Énoncé A:
Selon le texte fourni, quelle nouvelle identité Diane Lissa s'attribue-t-elle ?
Énoncé B:
Réécrivez la liste de la ligne contenant « Task: Like the tweet with 16 likes » jusqu'à la ligne contenant « tap(335, 328) » incluse, en remplaçant « Viewport » par « Display » sans rien modifier d'autre.

Texte fourni:

Sur la première de couverture, on voit une scène effrayante de deux cœurs humains dans le creux du sable marin sur la berge. Ce qui évoquerait déjà, d’une manière ou d’une autre, le contenu tragique de l’ouvrage.

Résumé :

Diane Lissa, comme le nom indigène ‘’fon’’ le suggère, est une albinos de nature sociable, très intelligente et pétrie de littérature. Etudiante interne en médecine, branche pédiatrie, elle s’éprit d’un homologue, Jérôme Choukou, cardiologue qui partageait ses sentiments. Avant toute initiative de vie à deux, Jérôme décida de présenter sa dulcinée à ses parents, Béatrice et Gaston Choukou. Ceux-ci rejetèrent Diane avec toute l’aversion imaginable. Malgré l’option de discrétion, la pression parentale finit par avoir le dessus et les deux amoureux se séparèrent. Diane Lissa faisait ainsi la seconde expérience douloureuse de rejet par ‘’belles familles, ajoutée au poids des rumeurs dégradantes qui circulent au sujet des albinos et dont elle était socialement victime.
Elle décida alors de quitter Cotonou ou le Bénin. En tout cas, elle disparut sans laisser d’adresse pour une destination inconnue. Là-bas, à l’aide de la chirurgie esthétique à la mode Michael Jackson, elle prit l’apparence d’une véritable Blanche occidentale, s’attribua subséquemment une nouvelle et fausse identité : Andie Basilon. (Andie Basilon qui n’est rien d’autre que l’anagramme de Diane pour « Andie » et Albinos pour « Basilon ».

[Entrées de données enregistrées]
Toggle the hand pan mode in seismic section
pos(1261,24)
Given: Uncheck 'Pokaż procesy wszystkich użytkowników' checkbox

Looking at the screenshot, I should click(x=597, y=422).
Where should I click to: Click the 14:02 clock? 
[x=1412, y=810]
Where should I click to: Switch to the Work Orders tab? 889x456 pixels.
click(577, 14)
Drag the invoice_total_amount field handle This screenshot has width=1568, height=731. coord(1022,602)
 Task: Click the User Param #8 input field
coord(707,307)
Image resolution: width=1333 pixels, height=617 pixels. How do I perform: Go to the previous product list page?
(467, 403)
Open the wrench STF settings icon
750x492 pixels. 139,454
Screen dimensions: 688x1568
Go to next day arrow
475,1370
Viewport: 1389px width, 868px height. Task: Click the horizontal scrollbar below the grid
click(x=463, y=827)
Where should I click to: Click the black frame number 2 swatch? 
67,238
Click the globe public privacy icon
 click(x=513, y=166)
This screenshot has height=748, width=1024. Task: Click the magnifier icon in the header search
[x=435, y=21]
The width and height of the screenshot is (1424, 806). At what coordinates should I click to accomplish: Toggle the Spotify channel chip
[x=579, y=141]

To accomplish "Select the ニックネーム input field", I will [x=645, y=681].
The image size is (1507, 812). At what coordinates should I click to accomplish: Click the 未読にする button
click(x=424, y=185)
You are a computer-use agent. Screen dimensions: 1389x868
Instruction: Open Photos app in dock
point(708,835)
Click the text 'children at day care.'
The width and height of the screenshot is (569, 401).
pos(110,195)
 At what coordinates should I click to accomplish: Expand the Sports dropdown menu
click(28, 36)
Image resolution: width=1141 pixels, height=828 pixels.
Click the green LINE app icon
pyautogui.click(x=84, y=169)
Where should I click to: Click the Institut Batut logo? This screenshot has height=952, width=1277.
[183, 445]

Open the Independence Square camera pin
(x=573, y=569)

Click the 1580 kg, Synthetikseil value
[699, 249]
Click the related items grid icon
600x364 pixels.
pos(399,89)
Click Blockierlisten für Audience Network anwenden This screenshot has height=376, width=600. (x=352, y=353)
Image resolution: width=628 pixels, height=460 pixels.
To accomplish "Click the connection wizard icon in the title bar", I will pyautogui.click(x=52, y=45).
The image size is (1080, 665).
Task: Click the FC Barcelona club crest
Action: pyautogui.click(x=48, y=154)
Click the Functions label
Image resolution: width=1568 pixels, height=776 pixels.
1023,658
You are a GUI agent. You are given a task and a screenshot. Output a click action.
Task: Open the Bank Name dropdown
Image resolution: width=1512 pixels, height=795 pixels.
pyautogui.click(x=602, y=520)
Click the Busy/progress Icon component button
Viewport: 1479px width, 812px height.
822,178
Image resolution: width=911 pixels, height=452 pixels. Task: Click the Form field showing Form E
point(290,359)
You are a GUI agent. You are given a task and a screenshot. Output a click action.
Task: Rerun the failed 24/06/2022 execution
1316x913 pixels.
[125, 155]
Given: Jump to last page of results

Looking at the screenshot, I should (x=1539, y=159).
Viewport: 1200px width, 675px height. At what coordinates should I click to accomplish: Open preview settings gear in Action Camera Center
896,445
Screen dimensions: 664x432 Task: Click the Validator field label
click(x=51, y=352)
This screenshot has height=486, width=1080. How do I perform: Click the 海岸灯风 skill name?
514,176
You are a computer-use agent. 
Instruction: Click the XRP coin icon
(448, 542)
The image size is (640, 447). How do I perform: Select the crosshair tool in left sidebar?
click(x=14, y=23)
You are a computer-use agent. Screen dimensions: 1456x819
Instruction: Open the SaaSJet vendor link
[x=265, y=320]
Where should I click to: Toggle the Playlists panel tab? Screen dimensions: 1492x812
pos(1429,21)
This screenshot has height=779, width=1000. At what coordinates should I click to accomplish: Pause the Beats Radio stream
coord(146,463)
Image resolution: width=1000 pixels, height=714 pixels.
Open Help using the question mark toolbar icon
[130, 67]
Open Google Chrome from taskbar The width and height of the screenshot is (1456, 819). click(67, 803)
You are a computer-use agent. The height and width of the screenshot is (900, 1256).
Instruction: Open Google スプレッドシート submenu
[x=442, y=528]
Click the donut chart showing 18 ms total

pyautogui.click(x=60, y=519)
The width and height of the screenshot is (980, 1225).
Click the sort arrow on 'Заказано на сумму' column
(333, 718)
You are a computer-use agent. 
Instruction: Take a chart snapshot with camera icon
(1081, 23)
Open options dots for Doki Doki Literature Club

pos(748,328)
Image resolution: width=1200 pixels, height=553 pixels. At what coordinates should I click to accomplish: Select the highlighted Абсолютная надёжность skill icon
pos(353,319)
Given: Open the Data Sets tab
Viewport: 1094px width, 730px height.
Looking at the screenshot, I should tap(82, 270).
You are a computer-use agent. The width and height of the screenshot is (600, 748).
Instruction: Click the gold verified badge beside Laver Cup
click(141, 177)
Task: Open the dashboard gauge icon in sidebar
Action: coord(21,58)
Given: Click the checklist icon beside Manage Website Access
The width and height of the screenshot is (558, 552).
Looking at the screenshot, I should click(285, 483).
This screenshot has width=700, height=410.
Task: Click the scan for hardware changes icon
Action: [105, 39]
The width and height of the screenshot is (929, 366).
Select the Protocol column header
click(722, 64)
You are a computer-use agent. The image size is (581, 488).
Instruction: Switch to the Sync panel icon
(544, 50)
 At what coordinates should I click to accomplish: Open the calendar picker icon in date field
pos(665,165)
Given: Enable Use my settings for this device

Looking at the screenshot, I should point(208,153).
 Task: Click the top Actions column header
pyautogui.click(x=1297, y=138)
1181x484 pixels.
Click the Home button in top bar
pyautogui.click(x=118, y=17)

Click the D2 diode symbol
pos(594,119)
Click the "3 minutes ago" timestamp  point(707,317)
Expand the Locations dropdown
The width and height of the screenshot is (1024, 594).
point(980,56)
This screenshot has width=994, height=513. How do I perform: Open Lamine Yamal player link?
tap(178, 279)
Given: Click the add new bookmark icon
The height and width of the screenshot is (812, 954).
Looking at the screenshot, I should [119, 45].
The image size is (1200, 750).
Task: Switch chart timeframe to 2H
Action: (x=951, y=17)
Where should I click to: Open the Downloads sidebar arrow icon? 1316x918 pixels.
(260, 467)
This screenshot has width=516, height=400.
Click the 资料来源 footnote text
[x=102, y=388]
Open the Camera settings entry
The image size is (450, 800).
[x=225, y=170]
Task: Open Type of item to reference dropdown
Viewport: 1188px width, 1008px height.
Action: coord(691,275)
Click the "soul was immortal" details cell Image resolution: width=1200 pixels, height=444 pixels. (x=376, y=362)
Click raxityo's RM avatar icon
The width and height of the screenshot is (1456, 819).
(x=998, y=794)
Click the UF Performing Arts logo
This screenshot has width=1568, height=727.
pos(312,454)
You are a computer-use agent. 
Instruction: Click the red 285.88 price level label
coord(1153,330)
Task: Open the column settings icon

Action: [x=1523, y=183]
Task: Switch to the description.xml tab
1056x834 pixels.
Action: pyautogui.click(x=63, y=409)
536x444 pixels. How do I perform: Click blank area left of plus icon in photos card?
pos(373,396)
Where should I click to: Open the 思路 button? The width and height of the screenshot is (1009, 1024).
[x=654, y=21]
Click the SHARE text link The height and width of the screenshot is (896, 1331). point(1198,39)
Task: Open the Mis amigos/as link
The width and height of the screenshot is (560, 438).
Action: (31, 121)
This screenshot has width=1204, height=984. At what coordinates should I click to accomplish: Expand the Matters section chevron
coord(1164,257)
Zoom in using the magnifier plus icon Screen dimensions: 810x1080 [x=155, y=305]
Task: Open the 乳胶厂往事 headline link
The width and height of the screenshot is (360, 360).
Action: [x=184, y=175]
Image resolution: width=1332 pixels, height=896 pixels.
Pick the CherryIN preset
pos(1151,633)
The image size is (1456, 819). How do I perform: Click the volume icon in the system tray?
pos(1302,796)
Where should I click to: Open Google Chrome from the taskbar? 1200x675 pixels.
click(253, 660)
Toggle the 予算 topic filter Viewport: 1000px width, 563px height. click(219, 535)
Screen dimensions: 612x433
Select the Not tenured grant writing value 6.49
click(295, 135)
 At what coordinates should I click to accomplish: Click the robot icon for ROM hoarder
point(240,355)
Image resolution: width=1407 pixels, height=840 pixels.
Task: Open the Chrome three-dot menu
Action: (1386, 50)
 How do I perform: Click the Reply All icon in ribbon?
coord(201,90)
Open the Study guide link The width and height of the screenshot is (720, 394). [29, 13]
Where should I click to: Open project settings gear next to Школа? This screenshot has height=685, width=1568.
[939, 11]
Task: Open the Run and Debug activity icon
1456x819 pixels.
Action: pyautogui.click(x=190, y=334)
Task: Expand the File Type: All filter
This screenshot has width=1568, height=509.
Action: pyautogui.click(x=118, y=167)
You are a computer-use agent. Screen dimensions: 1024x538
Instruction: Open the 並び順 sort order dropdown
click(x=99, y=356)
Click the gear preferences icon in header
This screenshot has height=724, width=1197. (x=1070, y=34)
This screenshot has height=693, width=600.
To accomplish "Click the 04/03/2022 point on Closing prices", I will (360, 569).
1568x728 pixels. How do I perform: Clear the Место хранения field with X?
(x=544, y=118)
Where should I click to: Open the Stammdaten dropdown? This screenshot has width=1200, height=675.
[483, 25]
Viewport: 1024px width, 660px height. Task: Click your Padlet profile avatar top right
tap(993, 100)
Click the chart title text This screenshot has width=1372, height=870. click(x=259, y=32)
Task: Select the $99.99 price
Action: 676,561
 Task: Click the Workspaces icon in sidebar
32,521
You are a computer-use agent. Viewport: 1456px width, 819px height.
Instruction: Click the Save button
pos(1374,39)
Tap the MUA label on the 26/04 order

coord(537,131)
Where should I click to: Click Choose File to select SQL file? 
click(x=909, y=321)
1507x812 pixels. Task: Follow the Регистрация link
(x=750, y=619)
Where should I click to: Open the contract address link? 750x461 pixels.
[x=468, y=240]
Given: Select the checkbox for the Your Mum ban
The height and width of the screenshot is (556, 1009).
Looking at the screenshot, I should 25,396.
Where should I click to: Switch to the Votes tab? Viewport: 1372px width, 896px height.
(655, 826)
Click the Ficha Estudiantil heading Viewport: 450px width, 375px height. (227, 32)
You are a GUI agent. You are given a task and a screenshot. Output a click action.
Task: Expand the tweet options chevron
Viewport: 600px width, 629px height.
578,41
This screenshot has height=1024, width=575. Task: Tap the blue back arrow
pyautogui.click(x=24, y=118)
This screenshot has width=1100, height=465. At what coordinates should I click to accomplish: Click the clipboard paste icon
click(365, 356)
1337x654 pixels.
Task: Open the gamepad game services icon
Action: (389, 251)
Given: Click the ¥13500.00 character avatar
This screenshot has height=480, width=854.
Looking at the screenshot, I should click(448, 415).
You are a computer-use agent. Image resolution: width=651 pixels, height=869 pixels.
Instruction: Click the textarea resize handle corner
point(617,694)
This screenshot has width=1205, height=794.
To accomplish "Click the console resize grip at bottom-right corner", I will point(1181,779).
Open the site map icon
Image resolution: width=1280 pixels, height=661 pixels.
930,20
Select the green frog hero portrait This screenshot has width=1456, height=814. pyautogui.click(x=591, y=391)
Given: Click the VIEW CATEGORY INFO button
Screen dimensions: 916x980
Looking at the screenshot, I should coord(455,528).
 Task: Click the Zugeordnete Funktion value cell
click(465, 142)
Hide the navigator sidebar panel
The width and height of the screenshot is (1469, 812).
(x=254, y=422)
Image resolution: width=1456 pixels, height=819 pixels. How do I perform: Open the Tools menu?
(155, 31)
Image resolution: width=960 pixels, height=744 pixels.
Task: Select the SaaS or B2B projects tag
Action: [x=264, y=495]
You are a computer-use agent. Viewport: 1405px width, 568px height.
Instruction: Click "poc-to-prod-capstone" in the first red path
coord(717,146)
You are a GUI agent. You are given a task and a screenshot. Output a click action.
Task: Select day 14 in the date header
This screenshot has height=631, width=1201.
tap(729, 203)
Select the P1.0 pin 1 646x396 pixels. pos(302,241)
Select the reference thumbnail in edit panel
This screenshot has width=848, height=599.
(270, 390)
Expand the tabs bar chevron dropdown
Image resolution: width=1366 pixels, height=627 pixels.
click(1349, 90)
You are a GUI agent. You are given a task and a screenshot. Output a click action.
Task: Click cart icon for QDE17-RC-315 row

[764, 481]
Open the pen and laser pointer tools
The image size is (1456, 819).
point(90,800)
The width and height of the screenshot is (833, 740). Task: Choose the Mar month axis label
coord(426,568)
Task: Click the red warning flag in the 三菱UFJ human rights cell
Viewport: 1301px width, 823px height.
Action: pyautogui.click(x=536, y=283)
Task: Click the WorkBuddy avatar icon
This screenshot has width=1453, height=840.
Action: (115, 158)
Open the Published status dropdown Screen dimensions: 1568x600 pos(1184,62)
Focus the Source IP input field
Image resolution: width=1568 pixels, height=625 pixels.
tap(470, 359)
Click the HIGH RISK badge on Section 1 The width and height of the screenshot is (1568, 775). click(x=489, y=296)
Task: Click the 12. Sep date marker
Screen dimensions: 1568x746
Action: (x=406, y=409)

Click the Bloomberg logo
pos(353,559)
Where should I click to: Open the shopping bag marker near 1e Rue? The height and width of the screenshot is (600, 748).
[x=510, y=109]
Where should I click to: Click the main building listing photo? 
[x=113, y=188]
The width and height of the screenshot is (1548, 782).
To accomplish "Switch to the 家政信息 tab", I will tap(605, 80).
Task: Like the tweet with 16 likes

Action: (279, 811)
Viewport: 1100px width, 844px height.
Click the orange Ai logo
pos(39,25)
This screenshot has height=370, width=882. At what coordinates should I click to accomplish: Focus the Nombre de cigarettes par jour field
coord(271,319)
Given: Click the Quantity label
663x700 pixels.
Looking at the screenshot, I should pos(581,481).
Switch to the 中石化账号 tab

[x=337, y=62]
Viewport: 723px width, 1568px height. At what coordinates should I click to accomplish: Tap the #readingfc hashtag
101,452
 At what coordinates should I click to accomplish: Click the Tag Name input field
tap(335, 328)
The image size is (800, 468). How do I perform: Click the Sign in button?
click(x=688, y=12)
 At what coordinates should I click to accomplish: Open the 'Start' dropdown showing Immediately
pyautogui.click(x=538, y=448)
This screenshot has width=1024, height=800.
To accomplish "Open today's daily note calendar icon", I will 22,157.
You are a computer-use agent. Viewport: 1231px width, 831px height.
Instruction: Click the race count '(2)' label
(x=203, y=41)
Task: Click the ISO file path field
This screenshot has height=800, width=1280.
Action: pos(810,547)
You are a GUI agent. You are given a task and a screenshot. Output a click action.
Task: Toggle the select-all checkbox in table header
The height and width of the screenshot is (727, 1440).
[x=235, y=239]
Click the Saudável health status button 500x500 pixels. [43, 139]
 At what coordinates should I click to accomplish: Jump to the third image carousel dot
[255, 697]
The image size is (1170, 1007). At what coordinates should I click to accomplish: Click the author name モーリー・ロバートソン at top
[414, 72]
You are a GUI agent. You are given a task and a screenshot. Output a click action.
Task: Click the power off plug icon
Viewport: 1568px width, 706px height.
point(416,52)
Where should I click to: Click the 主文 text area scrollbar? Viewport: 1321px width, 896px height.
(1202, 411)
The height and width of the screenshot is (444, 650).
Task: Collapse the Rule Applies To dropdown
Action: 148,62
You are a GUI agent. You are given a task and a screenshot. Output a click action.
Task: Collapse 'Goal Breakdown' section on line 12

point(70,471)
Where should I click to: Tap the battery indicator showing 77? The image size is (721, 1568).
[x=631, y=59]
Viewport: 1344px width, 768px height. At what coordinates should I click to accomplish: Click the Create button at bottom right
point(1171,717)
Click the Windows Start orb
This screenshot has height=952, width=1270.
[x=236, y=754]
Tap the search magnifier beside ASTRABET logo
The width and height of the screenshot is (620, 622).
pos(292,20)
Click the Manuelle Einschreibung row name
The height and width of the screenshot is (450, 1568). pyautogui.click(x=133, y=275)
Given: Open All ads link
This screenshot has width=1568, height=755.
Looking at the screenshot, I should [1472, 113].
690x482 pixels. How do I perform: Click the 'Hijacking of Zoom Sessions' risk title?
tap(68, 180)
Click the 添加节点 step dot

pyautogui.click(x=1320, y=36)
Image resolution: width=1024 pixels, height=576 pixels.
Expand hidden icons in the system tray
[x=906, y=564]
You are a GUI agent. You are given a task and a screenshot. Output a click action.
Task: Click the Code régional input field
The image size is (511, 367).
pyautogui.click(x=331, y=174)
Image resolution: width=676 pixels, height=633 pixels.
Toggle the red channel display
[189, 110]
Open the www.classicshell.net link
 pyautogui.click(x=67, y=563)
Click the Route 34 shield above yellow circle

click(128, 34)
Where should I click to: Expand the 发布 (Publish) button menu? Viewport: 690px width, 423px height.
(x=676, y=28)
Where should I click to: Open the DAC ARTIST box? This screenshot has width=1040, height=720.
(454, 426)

Réponse A:
Andie Basilon.

Réponse B:
Task: Like the tweet with 16 likes

Action: (279, 811)
Display: 1100px width, 844px height.
Click the orange Ai logo
pos(39,25)
This screenshot has height=370, width=882. At what coordinates should I click to accomplish: Focus the Nombre de cigarettes par jour field
coord(271,319)
Given: Click the Quantity label
663x700 pixels.
Looking at the screenshot, I should pos(581,481).
Switch to the 中石化账号 tab

[x=337, y=62]
Display: 723px width, 1568px height. At what coordinates should I click to accomplish: Tap the #readingfc hashtag
101,452
 At what coordinates should I click to accomplish: Click the Tag Name input field
tap(335, 328)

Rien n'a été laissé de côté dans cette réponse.